University should be collaborative, and for the most part it is. But sometimes, too much of it is an us vs them (teacher vs student) battle and this distances transparency and discussion taking place about these issues. When I had issues, the last person I wanted to talk about it too was my tutor, largely because I felt as though the pressure put on by them was significantly contributing to the issue.

In saying this, maybe we can’t get away from the fact that competition, subjectivity and workaholic culture are always going to part the architectural discipline. Perhaps it’s not about ridding the profession of these attributes but managing the issues they might cause in proactive rather than reactive ways[ix]. I don’t have an answer to what these might be, as much as id like too, but hopefully this can become a grounding for further discussion.

## Dataset records:

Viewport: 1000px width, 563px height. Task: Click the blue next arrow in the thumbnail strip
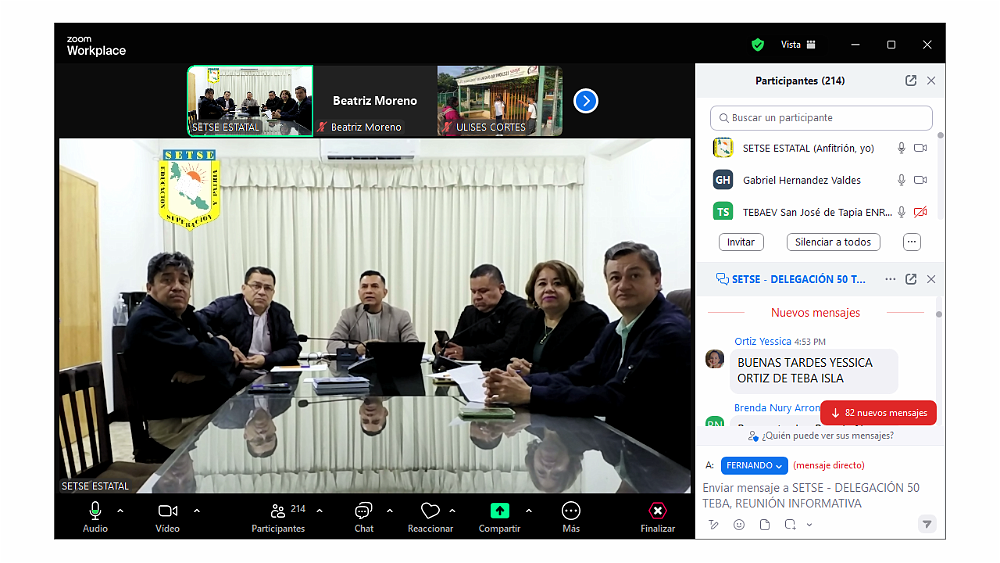(586, 101)
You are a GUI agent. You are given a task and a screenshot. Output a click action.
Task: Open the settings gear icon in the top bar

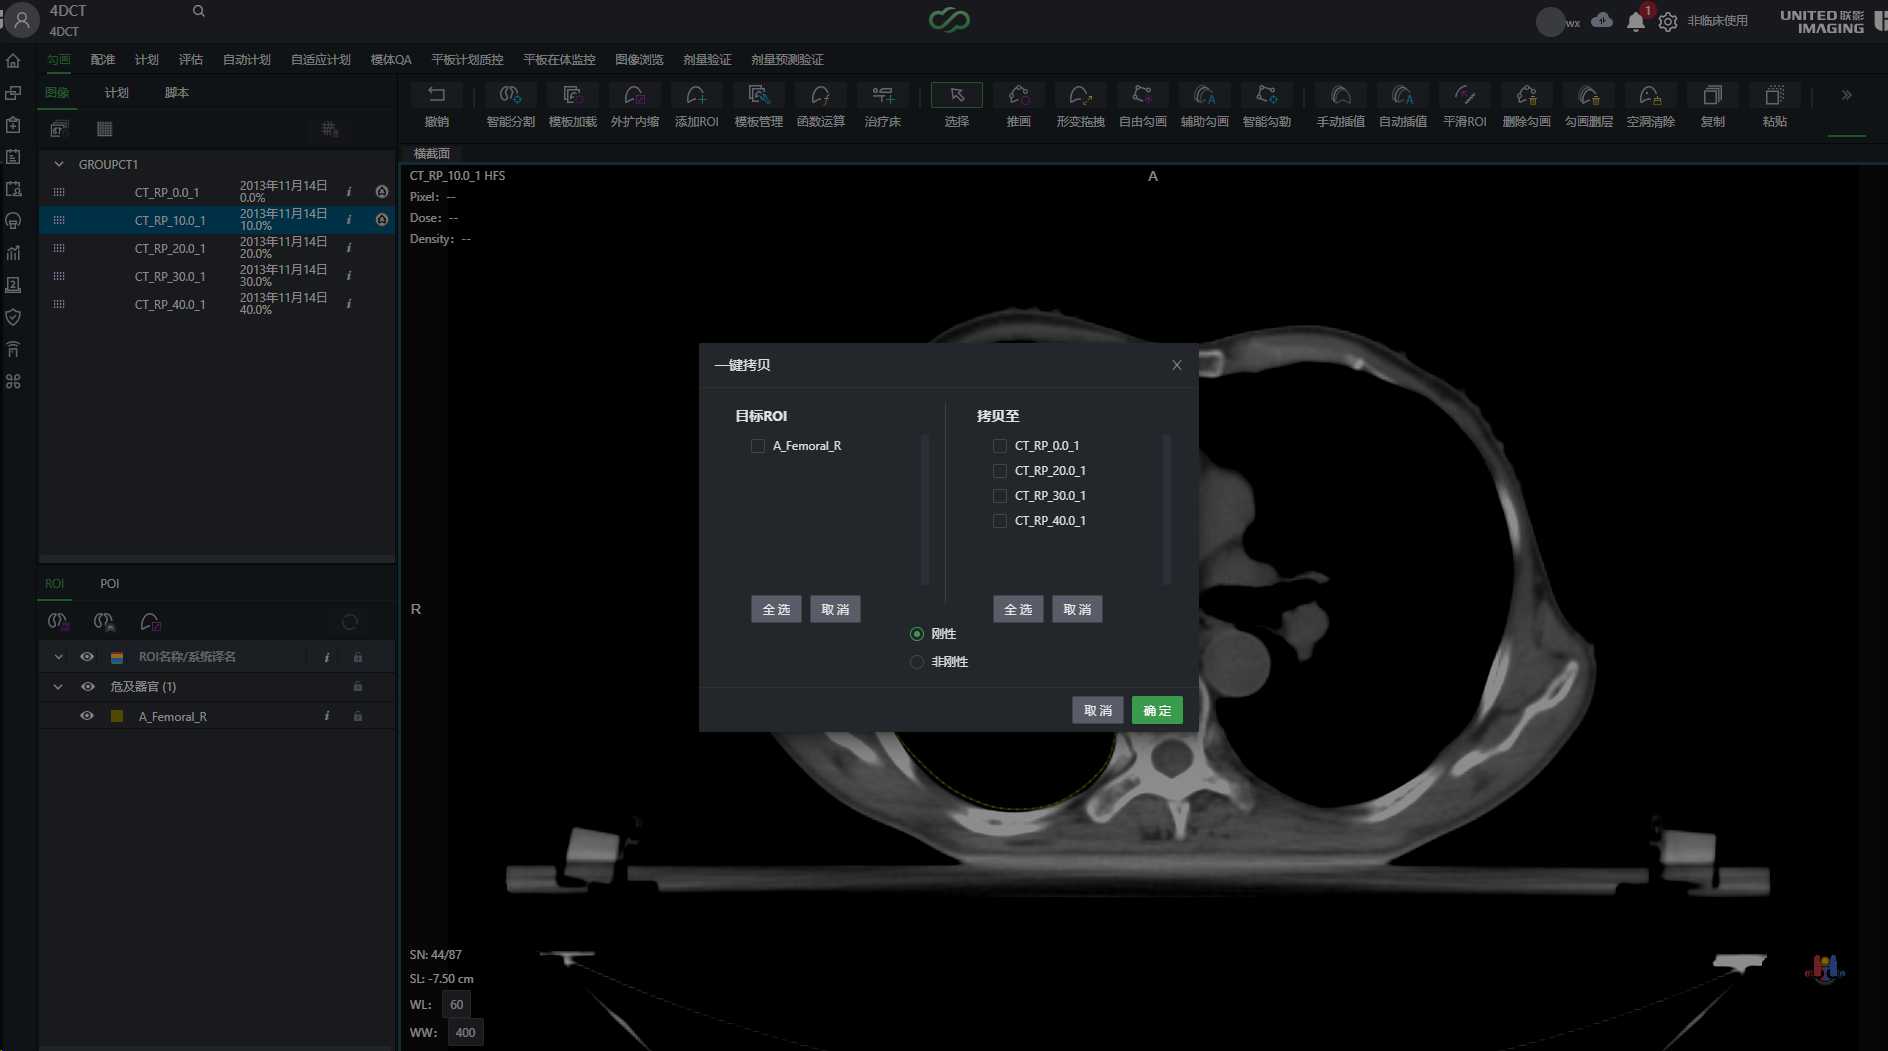[1667, 21]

## Complete the following:
1. Translate this sentence from the passage on architectural study into Spanish: "University should be collaborative, and for the most part it is."
2. From the passage on architectural study, repeat word for word the part that opens with "University should be" and closes with "to the issue.".

## Per-task outputs:
1. La universidad debería ser colaborativa, y en su mayor parte lo es.

2.
University should be collaborative, and for the most part it is. But sometimes, too much of it is an us vs them (teacher vs student) battle and this distances transparency and discussion taking place about these issues. When I had issues, the last person I wanted to talk about it too was my tutor, largely because I felt as though the pressure put on by them was significantly contributing to the issue.